ROBERT SIEGEL, HOST:
And I'm Robert Siegel.
A big earthquake struck south central Pakistan earlier today. The quake's magnitude was 7.7, and it happened in an area so remote that it will likely be many days before we know its true toll. At the moment, the official death toll is in the dozens, but it's almost certain to climb. And joining us to talk about this earthquake is NPR science correspondent Richard Harris. Hi, Richard.
RICHARD HARRIS, BYLINE: Hi, Robert.
SIEGEL: How unusual is an earthquake in Pakistan, an earthquake this big?
HARRIS: Well, quakes are frequent in this area. This is in the intersection of several continental plates. And as they slide past one another, or as one plate dives under another one, they do generate earthquakes. But that said, this earthquake is surprisingly large for the region. I talked to Roger Bilham at the University of Colorado, and he told me that one chunk of Pakistan moved something like 10 feet relative to the other part of Pakistan during this quake. And his very rough calculation suggests that a quake of this magnitude should only happen every, like, 800 years or so. And there, of course, there have been a few big ones in this part of South Asia in recent years, but not on this fault zone.

RAW DATA:
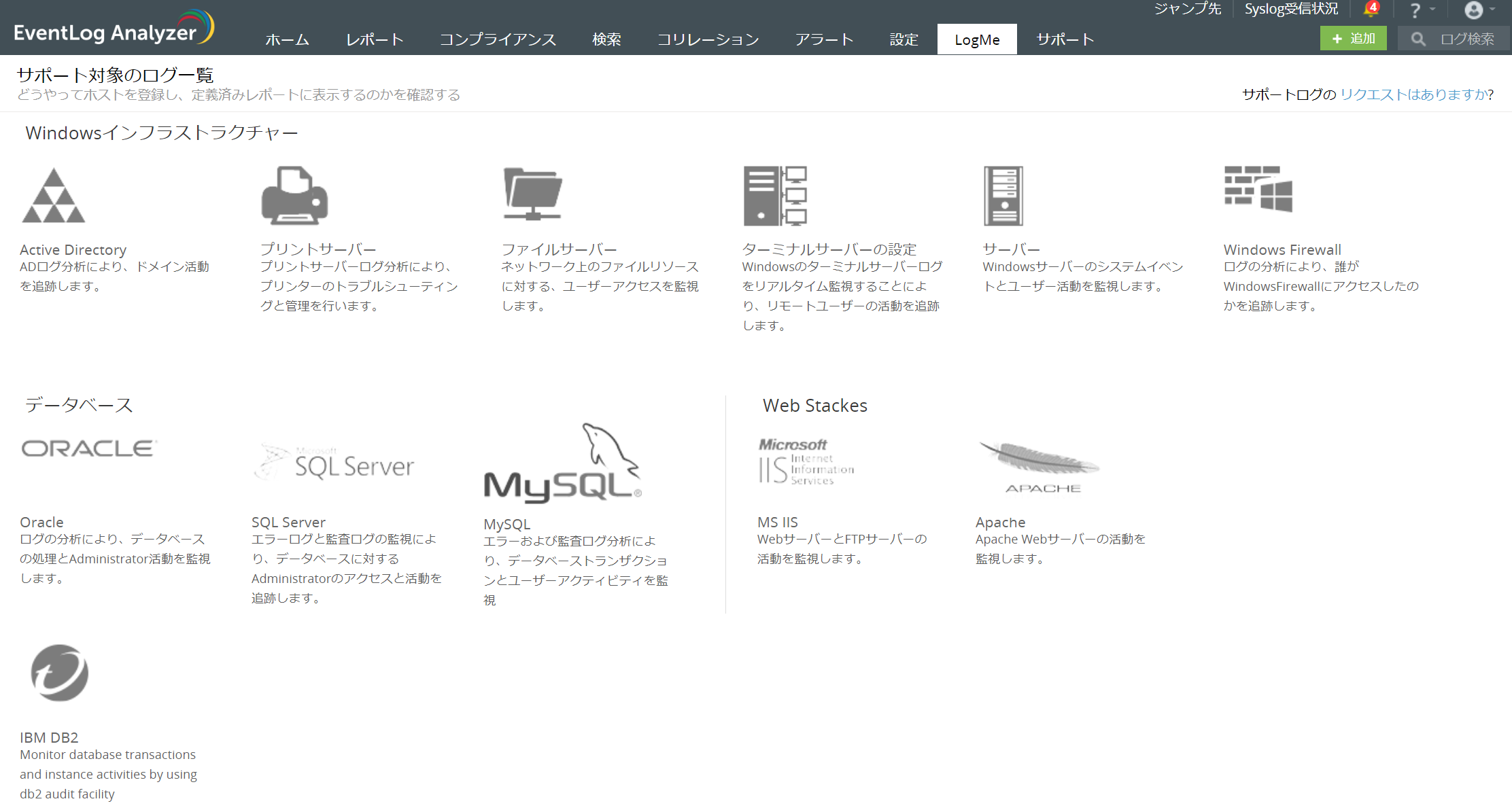Open the IBM DB2 circular icon
The height and width of the screenshot is (812, 1512).
pos(60,673)
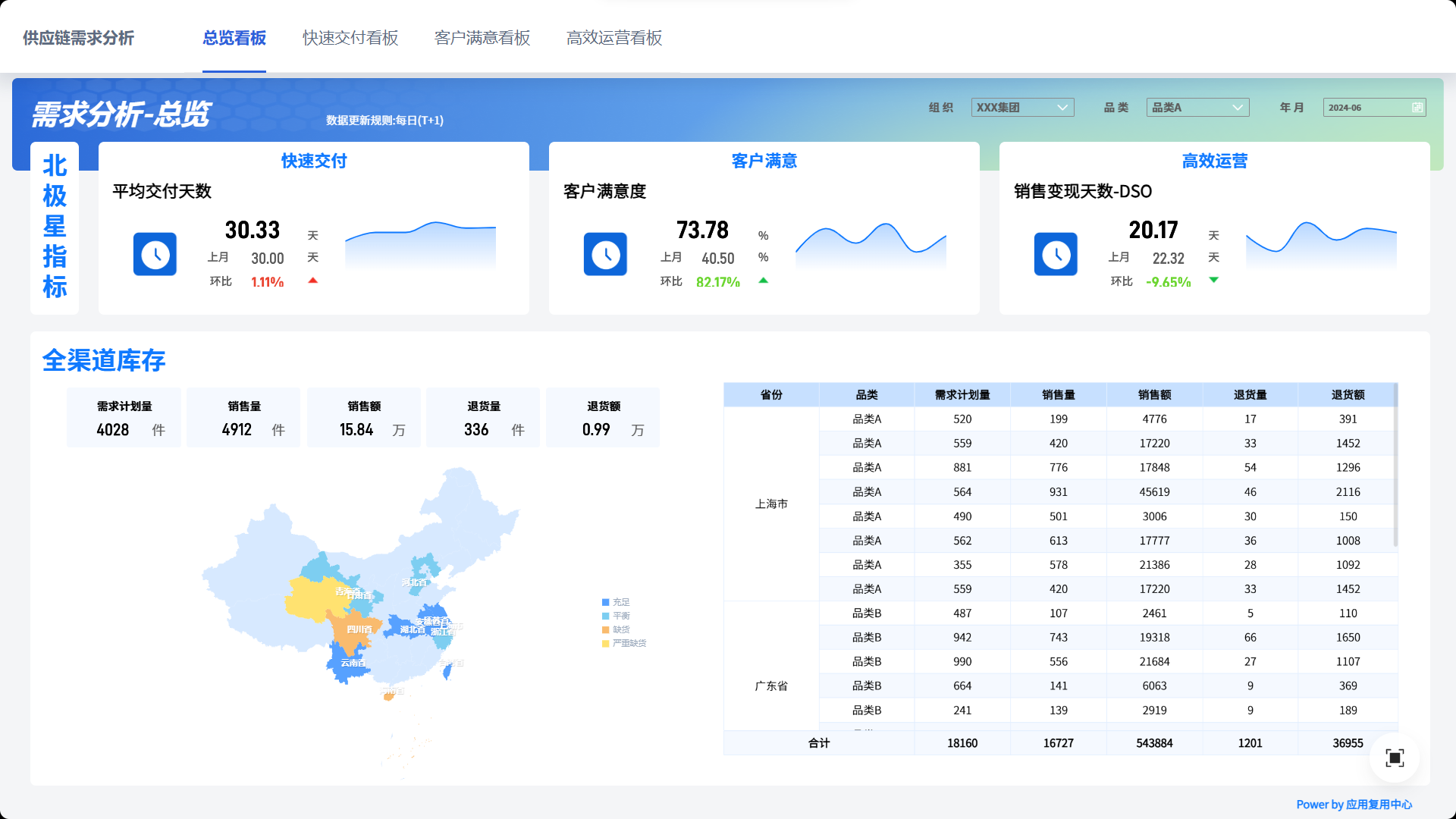Open the calendar icon in 年月 field
Viewport: 1456px width, 819px height.
point(1417,108)
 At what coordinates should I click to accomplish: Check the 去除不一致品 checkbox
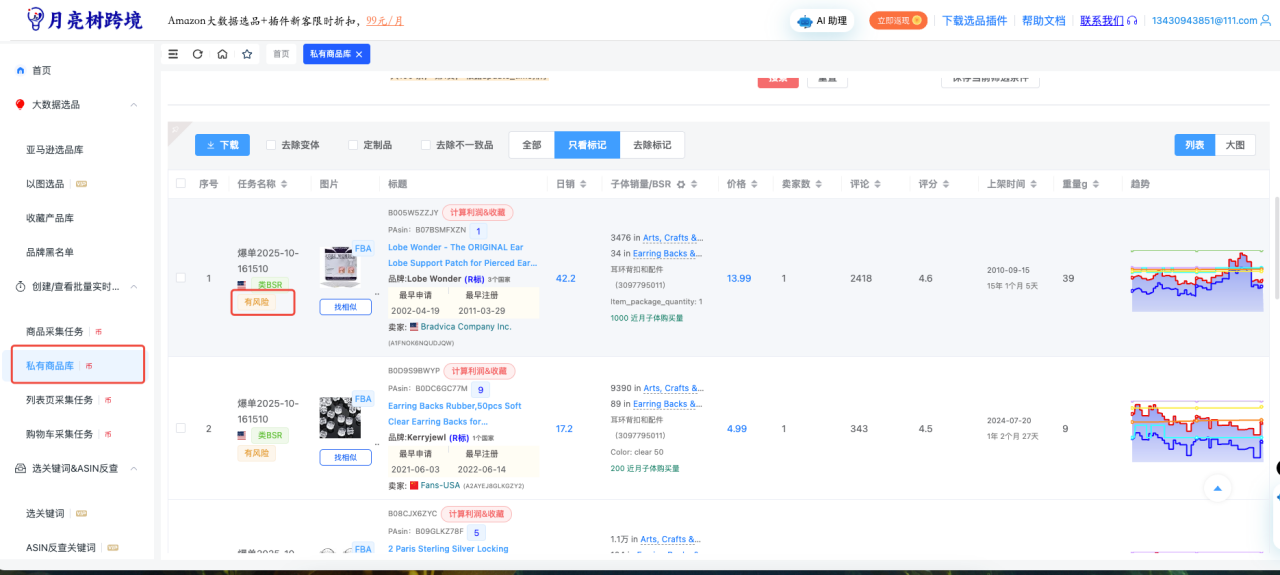click(426, 145)
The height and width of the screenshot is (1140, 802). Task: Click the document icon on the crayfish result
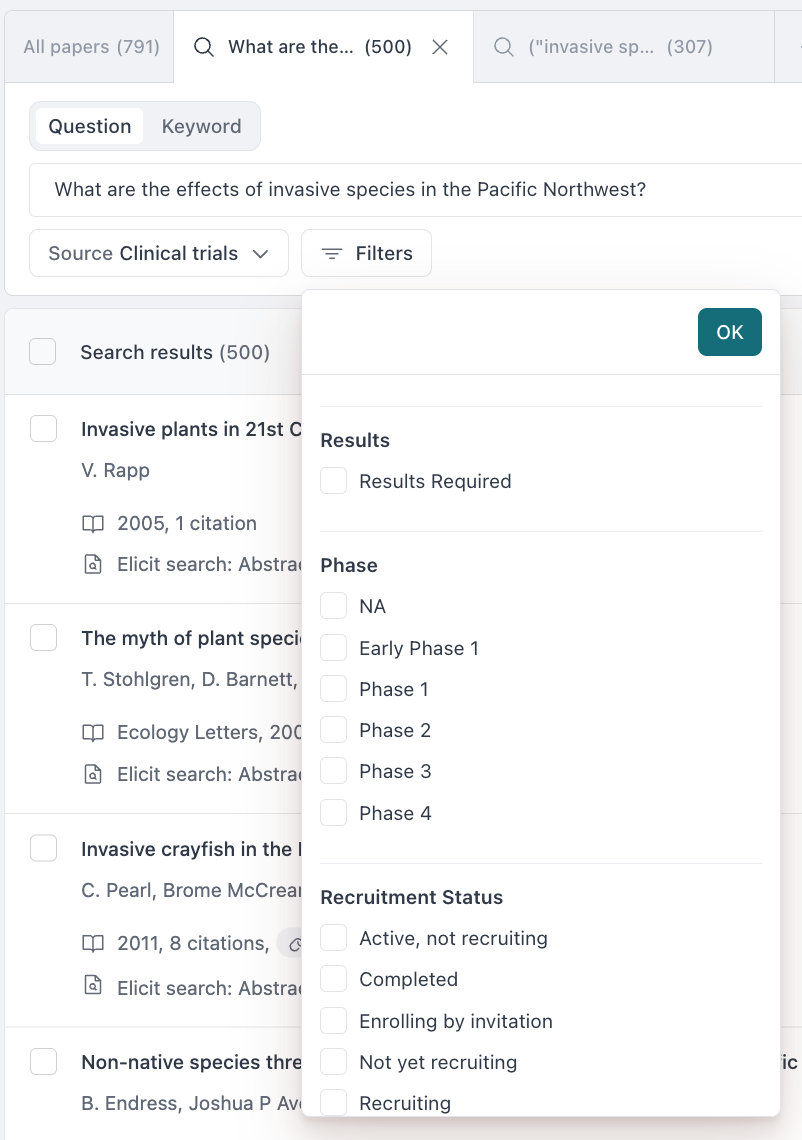click(93, 988)
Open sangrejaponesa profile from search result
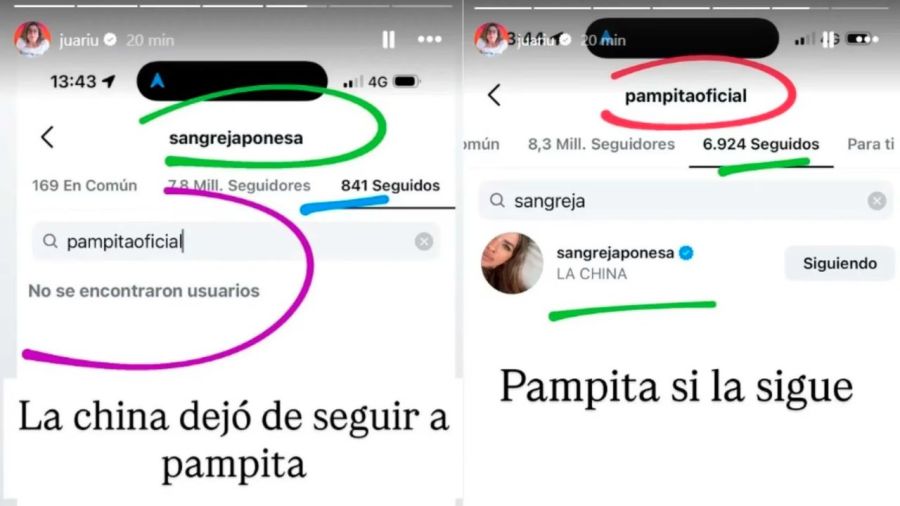The image size is (900, 506). pos(615,252)
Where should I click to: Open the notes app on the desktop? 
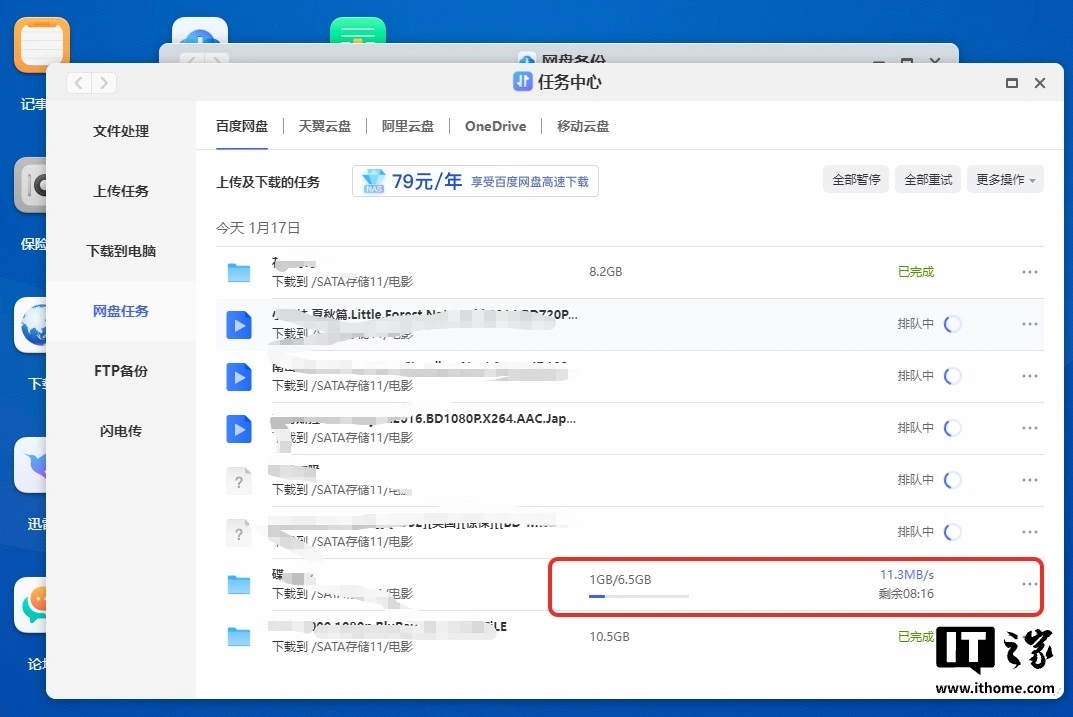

SET OF TASKS:
1. Write out the part of the Pakistan earthquake transcript from "A big earthquake" up to and including "earthquake this big?".
2. Answer these from the Pakistan earthquake transcript:
(a) What was the quake's magnitude?
(b) At which university is Roger Bilham?
(c) About how far did one chunk of Pakistan move relative to the other part?
3. Put this sentence from the Pakistan earthquake transcript into Spanish: "This is in the intersection of several continental plates."
The records are separate material from the Pakistan earthquake transcript.

TASK RESPONSES:
1.
A big earthquake struck south central Pakistan earlier today. The quake's magnitude was 7.7, and it happened in an area so remote that it will likely be many days before we know its true toll. At the moment, the official death toll is in the dozens, but it's almost certain to climb. And joining us to talk about this earthquake is NPR science correspondent Richard Harris. Hi, Richard.
RICHARD HARRIS, BYLINE: Hi, Robert.
SIEGEL: How unusual is an earthquake in Pakistan, an earthquake this big?

2.
(a) 7.7
(b) The University of Colorado
(c) Something like 10 feet

3. Esto está en la intersección de varias placas continentales.